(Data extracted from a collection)
# # #

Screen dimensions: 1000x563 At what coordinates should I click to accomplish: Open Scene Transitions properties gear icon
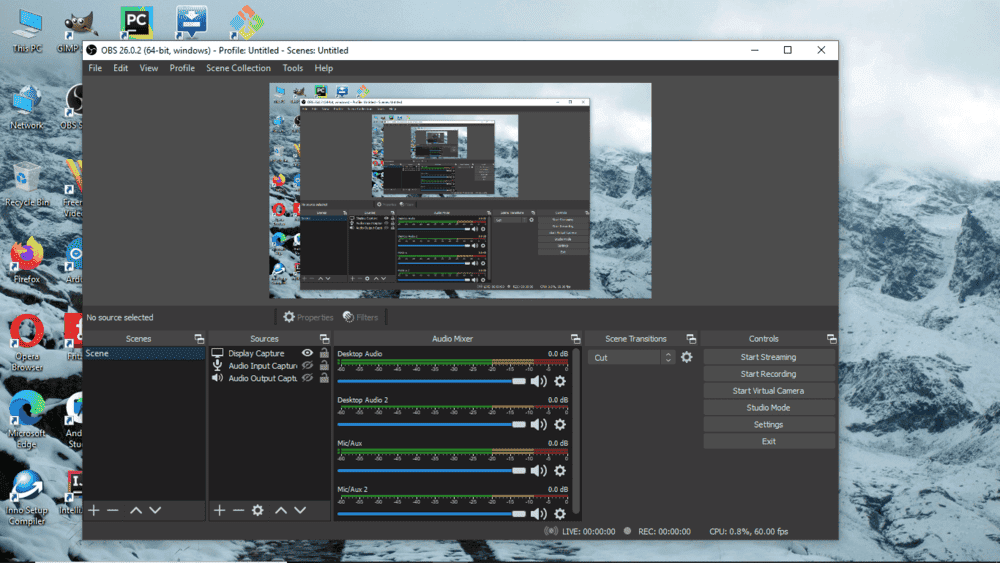coord(687,357)
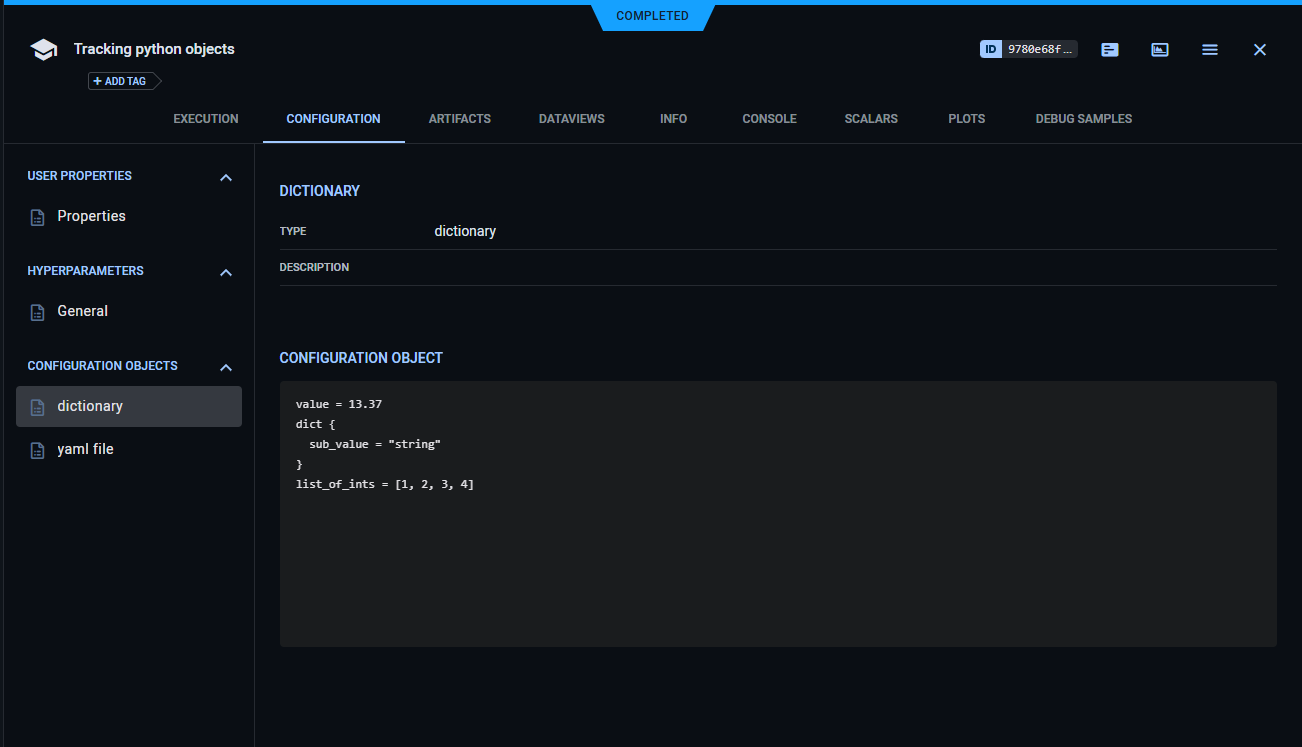This screenshot has height=747, width=1302.
Task: Collapse the USER PROPERTIES section
Action: tap(226, 176)
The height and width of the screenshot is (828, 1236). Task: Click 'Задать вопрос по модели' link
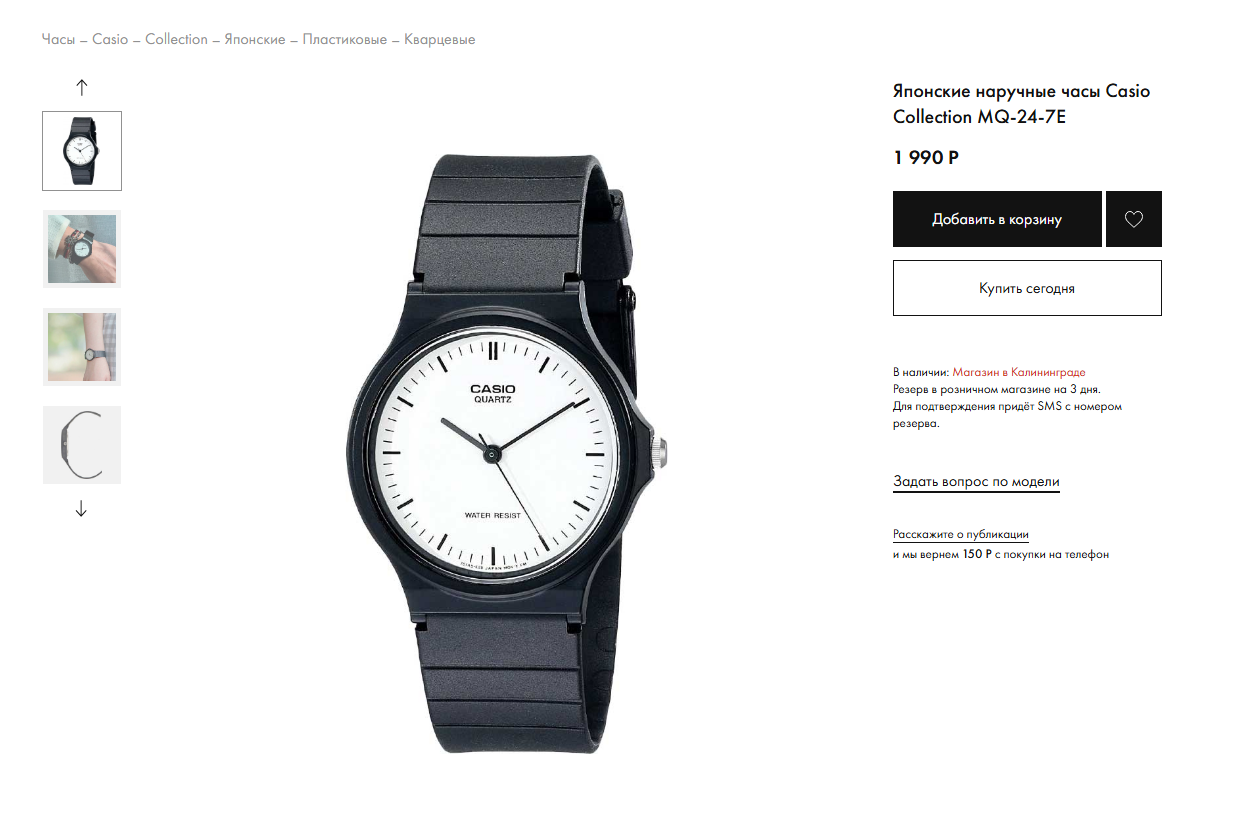pyautogui.click(x=976, y=482)
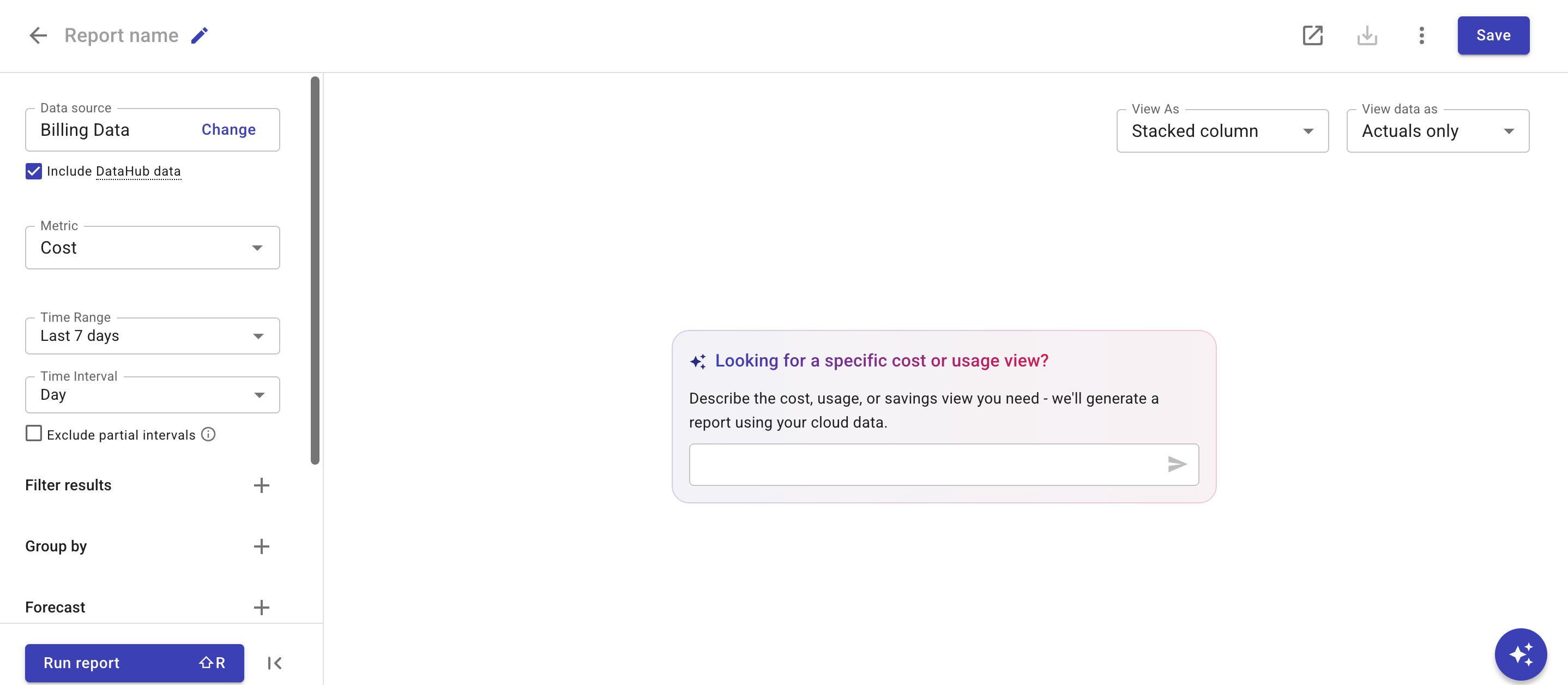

# # #

[Your assignment] Apart from the pictures, set down all the entries above exactly.

[Exercise solution]
Screen dimensions: 1000x563 At what coordinates should I click to accomplish: Open Scene Transitions properties gear icon
coord(687,357)
This screenshot has height=747, width=1302.
Task: Collapse the USER PROPERTIES section
Action: tap(226, 176)
The height and width of the screenshot is (828, 1236). Task: Click 'Задать вопрос по модели' link
pyautogui.click(x=976, y=482)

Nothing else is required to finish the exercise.